7. The other thought refers to hope, which seems to be running to Rome searching for its home, even if it is not always felt that way, a hope with a messianic and eschatological nuance. It is not correct to label Rome only as a town from the old time, which survived as a modern capital (see Gregorovius, Storia della Città di Roma nel Medio Evo, 1, 5-6). Rome contains a destiny moving towards the future. Its history is not over yet and at present it has not realized its mission in time. There is an expectation in Rome, there is a logic meant to evolve and to reach a new purpose. In Rome these are the premises which should be considered as promises.
Nothing ended in Rome, everything began there. In Rome human needs request and find their the supreme site of appeal. In Rome human thrust and humanly perfected art reside in their own castle, in their own workshop.
There is no room for pessimism on its soil; here redemption is always possible. Here peace is always attainable, here human progress can always be pursued.
There is no room for pessimism on its soil; here redemption is always possible. Here peace is always attainable, here human progress can always be pursued. Here the true humanism seems to find its endless evolution. The biblical word is at home here: “let us make mankind” (Gen. 1:26) in God’s image, which is according to the highest prototype and in an effort never satisfied with its results, this is the program.

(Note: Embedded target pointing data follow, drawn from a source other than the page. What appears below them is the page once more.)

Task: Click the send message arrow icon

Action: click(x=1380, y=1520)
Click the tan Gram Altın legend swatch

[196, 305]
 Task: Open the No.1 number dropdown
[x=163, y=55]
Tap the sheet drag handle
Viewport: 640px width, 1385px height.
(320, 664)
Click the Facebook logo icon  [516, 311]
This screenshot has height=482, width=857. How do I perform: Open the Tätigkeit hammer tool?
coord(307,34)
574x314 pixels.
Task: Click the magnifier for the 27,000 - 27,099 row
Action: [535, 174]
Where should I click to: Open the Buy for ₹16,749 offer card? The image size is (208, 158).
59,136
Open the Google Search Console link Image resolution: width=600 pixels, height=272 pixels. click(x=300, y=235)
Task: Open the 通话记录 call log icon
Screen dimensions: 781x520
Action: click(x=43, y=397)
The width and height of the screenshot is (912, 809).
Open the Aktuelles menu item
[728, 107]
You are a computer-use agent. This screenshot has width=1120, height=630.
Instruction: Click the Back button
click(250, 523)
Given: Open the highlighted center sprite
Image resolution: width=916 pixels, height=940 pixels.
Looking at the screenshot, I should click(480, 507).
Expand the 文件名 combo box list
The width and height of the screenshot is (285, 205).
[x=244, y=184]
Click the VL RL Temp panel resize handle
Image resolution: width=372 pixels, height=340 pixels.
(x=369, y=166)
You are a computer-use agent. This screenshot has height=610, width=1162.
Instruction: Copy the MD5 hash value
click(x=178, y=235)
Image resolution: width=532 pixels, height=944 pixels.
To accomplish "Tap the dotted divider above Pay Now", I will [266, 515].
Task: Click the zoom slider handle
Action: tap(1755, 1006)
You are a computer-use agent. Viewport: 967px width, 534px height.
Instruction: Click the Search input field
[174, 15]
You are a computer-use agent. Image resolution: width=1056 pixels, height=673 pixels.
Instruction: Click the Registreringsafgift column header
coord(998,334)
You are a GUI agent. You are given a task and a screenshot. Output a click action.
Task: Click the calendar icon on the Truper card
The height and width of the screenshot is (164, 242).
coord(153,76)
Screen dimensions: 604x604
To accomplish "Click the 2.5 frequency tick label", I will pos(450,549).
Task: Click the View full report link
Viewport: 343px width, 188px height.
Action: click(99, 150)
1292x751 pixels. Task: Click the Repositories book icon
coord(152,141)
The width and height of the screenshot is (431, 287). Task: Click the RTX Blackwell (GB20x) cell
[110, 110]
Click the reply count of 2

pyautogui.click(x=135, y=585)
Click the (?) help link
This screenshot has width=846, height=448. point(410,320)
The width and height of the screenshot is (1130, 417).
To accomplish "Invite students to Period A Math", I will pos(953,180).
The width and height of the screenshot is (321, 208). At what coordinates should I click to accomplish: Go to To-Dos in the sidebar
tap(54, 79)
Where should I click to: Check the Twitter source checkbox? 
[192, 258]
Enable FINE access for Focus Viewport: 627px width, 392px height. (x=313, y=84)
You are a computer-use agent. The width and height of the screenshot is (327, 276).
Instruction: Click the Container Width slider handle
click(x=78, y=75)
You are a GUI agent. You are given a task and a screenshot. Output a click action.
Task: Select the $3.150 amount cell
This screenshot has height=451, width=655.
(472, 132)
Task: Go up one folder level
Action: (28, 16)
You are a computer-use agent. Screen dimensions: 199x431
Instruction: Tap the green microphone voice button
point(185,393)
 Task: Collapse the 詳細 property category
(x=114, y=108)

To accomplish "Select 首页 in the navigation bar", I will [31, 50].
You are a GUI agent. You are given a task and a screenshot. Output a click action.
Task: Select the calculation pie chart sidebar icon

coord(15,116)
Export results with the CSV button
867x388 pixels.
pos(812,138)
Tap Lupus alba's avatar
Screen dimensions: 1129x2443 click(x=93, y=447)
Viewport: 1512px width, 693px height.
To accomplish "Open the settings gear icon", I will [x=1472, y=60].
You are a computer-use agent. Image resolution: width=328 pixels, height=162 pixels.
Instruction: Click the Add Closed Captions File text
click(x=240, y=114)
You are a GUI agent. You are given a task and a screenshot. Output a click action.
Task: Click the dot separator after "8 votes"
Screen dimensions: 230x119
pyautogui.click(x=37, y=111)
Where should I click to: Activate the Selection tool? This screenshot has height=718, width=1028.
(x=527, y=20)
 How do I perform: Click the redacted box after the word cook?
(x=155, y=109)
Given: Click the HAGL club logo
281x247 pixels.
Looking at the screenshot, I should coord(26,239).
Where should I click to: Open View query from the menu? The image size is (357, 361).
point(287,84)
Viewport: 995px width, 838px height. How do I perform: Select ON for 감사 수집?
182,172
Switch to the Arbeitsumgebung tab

Because here Christ is in progress: “…until Christ is formed in you” (Gal. 4:19) and the effort, and the mission of Catholic Rome: to preach and communicate Christ, neglecting impassible difficulties and persecutions with an unshakeable thrust of His glorious final return. The council, that is, the whole preaching and evangelizing Church gathering in Rome, will give the impression that its hope is unfolding, as a flag in the wind of history and will spread around the restless and doubtful world as an orienting and comforting sign.